WHAT YOU WILL DO: Substitute "Where do I click to:" for each occurrence of "Where should I click to:" in the records. Reproduce everything else unchanged.

Lines of data:
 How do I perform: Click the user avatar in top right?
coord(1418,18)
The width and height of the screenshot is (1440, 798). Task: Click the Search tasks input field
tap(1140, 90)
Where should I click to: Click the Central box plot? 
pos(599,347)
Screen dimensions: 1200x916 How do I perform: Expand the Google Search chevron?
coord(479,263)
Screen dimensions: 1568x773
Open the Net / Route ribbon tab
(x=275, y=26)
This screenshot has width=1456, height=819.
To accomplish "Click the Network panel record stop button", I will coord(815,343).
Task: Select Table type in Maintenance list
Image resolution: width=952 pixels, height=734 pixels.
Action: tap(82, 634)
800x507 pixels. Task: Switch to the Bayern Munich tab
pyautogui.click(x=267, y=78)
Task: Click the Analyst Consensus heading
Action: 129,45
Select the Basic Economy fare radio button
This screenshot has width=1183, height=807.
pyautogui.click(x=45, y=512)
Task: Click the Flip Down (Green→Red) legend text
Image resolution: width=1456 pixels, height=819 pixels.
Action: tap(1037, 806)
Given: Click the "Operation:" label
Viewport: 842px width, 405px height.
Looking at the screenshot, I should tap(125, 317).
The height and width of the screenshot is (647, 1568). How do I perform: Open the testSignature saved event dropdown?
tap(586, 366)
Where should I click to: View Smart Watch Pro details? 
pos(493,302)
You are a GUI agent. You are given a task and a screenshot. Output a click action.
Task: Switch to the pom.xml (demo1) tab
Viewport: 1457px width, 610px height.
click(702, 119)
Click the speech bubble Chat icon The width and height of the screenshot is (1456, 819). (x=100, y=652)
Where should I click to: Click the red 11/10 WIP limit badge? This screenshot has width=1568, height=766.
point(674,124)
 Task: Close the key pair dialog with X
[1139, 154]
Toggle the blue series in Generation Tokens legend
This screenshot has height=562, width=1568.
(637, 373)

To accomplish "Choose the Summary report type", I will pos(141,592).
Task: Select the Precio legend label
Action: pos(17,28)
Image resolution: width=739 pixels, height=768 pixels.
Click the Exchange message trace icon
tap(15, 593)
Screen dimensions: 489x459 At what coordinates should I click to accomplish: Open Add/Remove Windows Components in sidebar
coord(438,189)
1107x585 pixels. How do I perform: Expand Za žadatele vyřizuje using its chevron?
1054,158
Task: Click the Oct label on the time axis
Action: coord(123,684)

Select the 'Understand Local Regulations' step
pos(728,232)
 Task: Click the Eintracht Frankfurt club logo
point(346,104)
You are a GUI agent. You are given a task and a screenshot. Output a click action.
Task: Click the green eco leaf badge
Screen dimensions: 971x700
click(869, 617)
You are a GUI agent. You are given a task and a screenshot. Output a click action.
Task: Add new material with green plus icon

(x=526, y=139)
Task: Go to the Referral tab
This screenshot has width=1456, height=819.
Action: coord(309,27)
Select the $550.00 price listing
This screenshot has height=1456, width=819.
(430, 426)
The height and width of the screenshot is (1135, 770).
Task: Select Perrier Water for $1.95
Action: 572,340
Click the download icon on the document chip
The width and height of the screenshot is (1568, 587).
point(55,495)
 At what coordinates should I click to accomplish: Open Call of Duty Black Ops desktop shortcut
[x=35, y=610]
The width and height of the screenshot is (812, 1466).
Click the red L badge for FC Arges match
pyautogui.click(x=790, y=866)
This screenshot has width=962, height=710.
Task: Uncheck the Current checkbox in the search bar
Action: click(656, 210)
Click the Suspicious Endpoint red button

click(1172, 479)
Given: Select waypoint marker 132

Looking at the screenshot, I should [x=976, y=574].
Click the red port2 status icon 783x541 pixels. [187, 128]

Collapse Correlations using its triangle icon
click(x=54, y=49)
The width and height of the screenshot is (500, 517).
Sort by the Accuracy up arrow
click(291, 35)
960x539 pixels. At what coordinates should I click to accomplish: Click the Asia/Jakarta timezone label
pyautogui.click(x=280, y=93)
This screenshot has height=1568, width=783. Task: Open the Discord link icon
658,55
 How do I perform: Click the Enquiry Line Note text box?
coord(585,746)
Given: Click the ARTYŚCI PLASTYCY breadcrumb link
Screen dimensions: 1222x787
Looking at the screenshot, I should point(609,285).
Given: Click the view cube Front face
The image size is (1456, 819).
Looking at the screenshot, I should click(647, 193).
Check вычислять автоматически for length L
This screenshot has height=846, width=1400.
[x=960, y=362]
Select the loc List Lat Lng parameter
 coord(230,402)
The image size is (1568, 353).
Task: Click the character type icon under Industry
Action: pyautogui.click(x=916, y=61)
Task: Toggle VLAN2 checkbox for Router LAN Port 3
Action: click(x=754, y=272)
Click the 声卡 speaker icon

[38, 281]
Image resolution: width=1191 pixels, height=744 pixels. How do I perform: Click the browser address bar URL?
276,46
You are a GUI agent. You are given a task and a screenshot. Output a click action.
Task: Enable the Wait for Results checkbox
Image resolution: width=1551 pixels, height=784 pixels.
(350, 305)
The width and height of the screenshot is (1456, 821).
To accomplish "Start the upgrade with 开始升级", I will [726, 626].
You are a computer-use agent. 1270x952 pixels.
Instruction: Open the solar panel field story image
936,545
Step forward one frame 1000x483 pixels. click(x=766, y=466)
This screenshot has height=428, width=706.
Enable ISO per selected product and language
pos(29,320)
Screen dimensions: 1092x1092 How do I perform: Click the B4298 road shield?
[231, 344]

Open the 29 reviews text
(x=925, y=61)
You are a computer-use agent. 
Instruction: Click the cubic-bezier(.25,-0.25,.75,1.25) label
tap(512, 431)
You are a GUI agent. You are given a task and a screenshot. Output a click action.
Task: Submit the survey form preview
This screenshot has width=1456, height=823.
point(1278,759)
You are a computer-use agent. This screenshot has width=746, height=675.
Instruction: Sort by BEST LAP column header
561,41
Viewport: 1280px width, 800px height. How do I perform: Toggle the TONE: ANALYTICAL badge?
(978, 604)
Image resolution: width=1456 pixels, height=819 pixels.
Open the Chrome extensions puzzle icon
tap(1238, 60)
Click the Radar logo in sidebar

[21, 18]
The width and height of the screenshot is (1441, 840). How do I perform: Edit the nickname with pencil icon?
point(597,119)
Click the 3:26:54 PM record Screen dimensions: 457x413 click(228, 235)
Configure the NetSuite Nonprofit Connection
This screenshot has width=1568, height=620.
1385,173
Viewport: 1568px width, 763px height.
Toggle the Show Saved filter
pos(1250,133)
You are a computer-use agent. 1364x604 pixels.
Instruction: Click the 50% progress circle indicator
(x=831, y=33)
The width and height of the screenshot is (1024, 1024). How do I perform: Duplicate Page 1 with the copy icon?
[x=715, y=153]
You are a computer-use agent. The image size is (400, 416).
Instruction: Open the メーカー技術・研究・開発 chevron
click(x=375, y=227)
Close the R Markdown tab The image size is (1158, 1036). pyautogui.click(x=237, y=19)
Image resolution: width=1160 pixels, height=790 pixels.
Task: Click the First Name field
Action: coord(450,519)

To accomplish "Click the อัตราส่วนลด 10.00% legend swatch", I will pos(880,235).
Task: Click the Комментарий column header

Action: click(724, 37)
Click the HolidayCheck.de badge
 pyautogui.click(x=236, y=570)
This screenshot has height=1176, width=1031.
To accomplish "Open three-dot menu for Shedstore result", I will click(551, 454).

TASK ANSWER:
 How do I perform: Click the user avatar in top right?
coord(1418,18)
The width and height of the screenshot is (1440, 798). Task: Click the Search tasks input field
tap(1140, 90)
Where do I click to: Click the Central box plot? 
pos(599,347)
Screen dimensions: 1200x916 How do I perform: Expand the Google Search chevron?
coord(479,263)
Screen dimensions: 1568x773
Open the Net / Route ribbon tab
(x=275, y=26)
This screenshot has width=1456, height=819.
To accomplish "Click the Network panel record stop button", I will coord(815,343).
Task: Select Table type in Maintenance list
Image resolution: width=952 pixels, height=734 pixels.
Action: tap(82, 634)
800x507 pixels. Task: Switch to the Bayern Munich tab
pyautogui.click(x=267, y=78)
Task: Click the Analyst Consensus heading
Action: 129,45
Select the Basic Economy fare radio button
This screenshot has width=1183, height=807.
pyautogui.click(x=45, y=512)
Task: Click the Flip Down (Green→Red) legend text
Image resolution: width=1456 pixels, height=819 pixels.
Action: tap(1037, 806)
Given: Click the "Operation:" label
Viewport: 842px width, 405px height.
Looking at the screenshot, I should tap(125, 317).
The height and width of the screenshot is (647, 1568). How do I perform: Open the testSignature saved event dropdown?
tap(586, 366)
Where do I click to: View Smart Watch Pro details? 
pos(493,302)
You are a GUI agent. You are given a task and a screenshot. Output a click action.
Task: Switch to the pom.xml (demo1) tab
Viewport: 1457px width, 610px height.
click(702, 119)
Click the speech bubble Chat icon The width and height of the screenshot is (1456, 819). (x=100, y=652)
Where do I click to: Click the red 11/10 WIP limit badge? This screenshot has width=1568, height=766.
point(674,124)
 Task: Close the key pair dialog with X
[1139, 154]
Toggle the blue series in Generation Tokens legend
This screenshot has height=562, width=1568.
(637, 373)

To accomplish "Choose the Summary report type", I will pos(141,592).
Task: Select the Precio legend label
Action: pos(17,28)
Image resolution: width=739 pixels, height=768 pixels.
Click the Exchange message trace icon
tap(15, 593)
Screen dimensions: 489x459 At what coordinates should I click to accomplish: Open Add/Remove Windows Components in sidebar
coord(438,189)
1107x585 pixels. How do I perform: Expand Za žadatele vyřizuje using its chevron?
1054,158
Task: Click the Oct label on the time axis
Action: coord(123,684)

Select the 'Understand Local Regulations' step
pos(728,232)
 Task: Click the Eintracht Frankfurt club logo
point(346,104)
You are a GUI agent. You are given a task and a screenshot. Output a click action.
Task: Click the green eco leaf badge
Screen dimensions: 971x700
click(869, 617)
You are a GUI agent. You are given a task and a screenshot. Output a click action.
Task: Add new material with green plus icon

(x=526, y=139)
Task: Go to the Referral tab
This screenshot has width=1456, height=819.
Action: coord(309,27)
Select the $550.00 price listing
This screenshot has height=1456, width=819.
(430, 426)
The height and width of the screenshot is (1135, 770).
Task: Select Perrier Water for $1.95
Action: 572,340
Click the download icon on the document chip
The width and height of the screenshot is (1568, 587).
point(55,495)
 At what coordinates should I click to accomplish: Open Call of Duty Black Ops desktop shortcut
[x=35, y=610]
The width and height of the screenshot is (812, 1466).
Click the red L badge for FC Arges match
pyautogui.click(x=790, y=866)
This screenshot has width=962, height=710.
Task: Uncheck the Current checkbox in the search bar
Action: click(656, 210)
Click the Suspicious Endpoint red button

click(1172, 479)
Given: Select waypoint marker 132

Looking at the screenshot, I should [x=976, y=574].
Click the red port2 status icon 783x541 pixels. [187, 128]

Collapse Correlations using its triangle icon
click(x=54, y=49)
The width and height of the screenshot is (500, 517).
Sort by the Accuracy up arrow
click(291, 35)
960x539 pixels. At what coordinates should I click to accomplish: Click the Asia/Jakarta timezone label
pyautogui.click(x=280, y=93)
This screenshot has height=1568, width=783. Task: Open the Discord link icon
658,55
 How do I perform: Click the Enquiry Line Note text box?
coord(585,746)
Given: Click the ARTYŚCI PLASTYCY breadcrumb link
Screen dimensions: 1222x787
Looking at the screenshot, I should point(609,285).
Given: Click the view cube Front face
The image size is (1456, 819).
Looking at the screenshot, I should click(647, 193).
Check вычислять автоматически for length L
This screenshot has height=846, width=1400.
[x=960, y=362]
Select the loc List Lat Lng parameter
 coord(230,402)
The image size is (1568, 353).
Task: Click the character type icon under Industry
Action: pyautogui.click(x=916, y=61)
Task: Toggle VLAN2 checkbox for Router LAN Port 3
Action: click(x=754, y=272)
Click the 声卡 speaker icon

[38, 281]
Image resolution: width=1191 pixels, height=744 pixels. How do I perform: Click the browser address bar URL?
276,46
You are a GUI agent. You are given a task and a screenshot. Output a click action.
Task: Enable the Wait for Results checkbox
Image resolution: width=1551 pixels, height=784 pixels.
(350, 305)
The width and height of the screenshot is (1456, 821).
To accomplish "Start the upgrade with 开始升级", I will [726, 626].
You are a computer-use agent. 1270x952 pixels.
Instruction: Open the solar panel field story image
936,545
Step forward one frame 1000x483 pixels. click(x=766, y=466)
This screenshot has height=428, width=706.
Enable ISO per selected product and language
pos(29,320)
Screen dimensions: 1092x1092 How do I perform: Click the B4298 road shield?
[231, 344]

Open the 29 reviews text
(x=925, y=61)
You are a computer-use agent. 
Instruction: Click the cubic-bezier(.25,-0.25,.75,1.25) label
tap(512, 431)
You are a GUI agent. You are given a task and a screenshot. Output a click action.
Task: Submit the survey form preview
This screenshot has width=1456, height=823.
point(1278,759)
You are a computer-use agent. This screenshot has width=746, height=675.
Instruction: Sort by BEST LAP column header
561,41
Viewport: 1280px width, 800px height. How do I perform: Toggle the TONE: ANALYTICAL badge?
(978, 604)
Image resolution: width=1456 pixels, height=819 pixels.
Open the Chrome extensions puzzle icon
tap(1238, 60)
Click the Radar logo in sidebar

[21, 18]
The width and height of the screenshot is (1441, 840). How do I perform: Edit the nickname with pencil icon?
point(597,119)
Click the 3:26:54 PM record Screen dimensions: 457x413 click(228, 235)
Configure the NetSuite Nonprofit Connection
This screenshot has width=1568, height=620.
1385,173
Viewport: 1568px width, 763px height.
Toggle the Show Saved filter
pos(1250,133)
You are a computer-use agent. 1364x604 pixels.
Instruction: Click the 50% progress circle indicator
(x=831, y=33)
The width and height of the screenshot is (1024, 1024). How do I perform: Duplicate Page 1 with the copy icon?
[x=715, y=153]
You are a computer-use agent. The image size is (400, 416).
Instruction: Open the メーカー技術・研究・開発 chevron
click(x=375, y=227)
Close the R Markdown tab The image size is (1158, 1036). pyautogui.click(x=237, y=19)
Image resolution: width=1160 pixels, height=790 pixels.
Task: Click the First Name field
Action: coord(450,519)

To accomplish "Click the อัตราส่วนลด 10.00% legend swatch", I will pos(880,235).
Task: Click the Комментарий column header

Action: click(724, 37)
Click the HolidayCheck.de badge
 pyautogui.click(x=236, y=570)
This screenshot has height=1176, width=1031.
To accomplish "Open three-dot menu for Shedstore result", I will click(551, 454).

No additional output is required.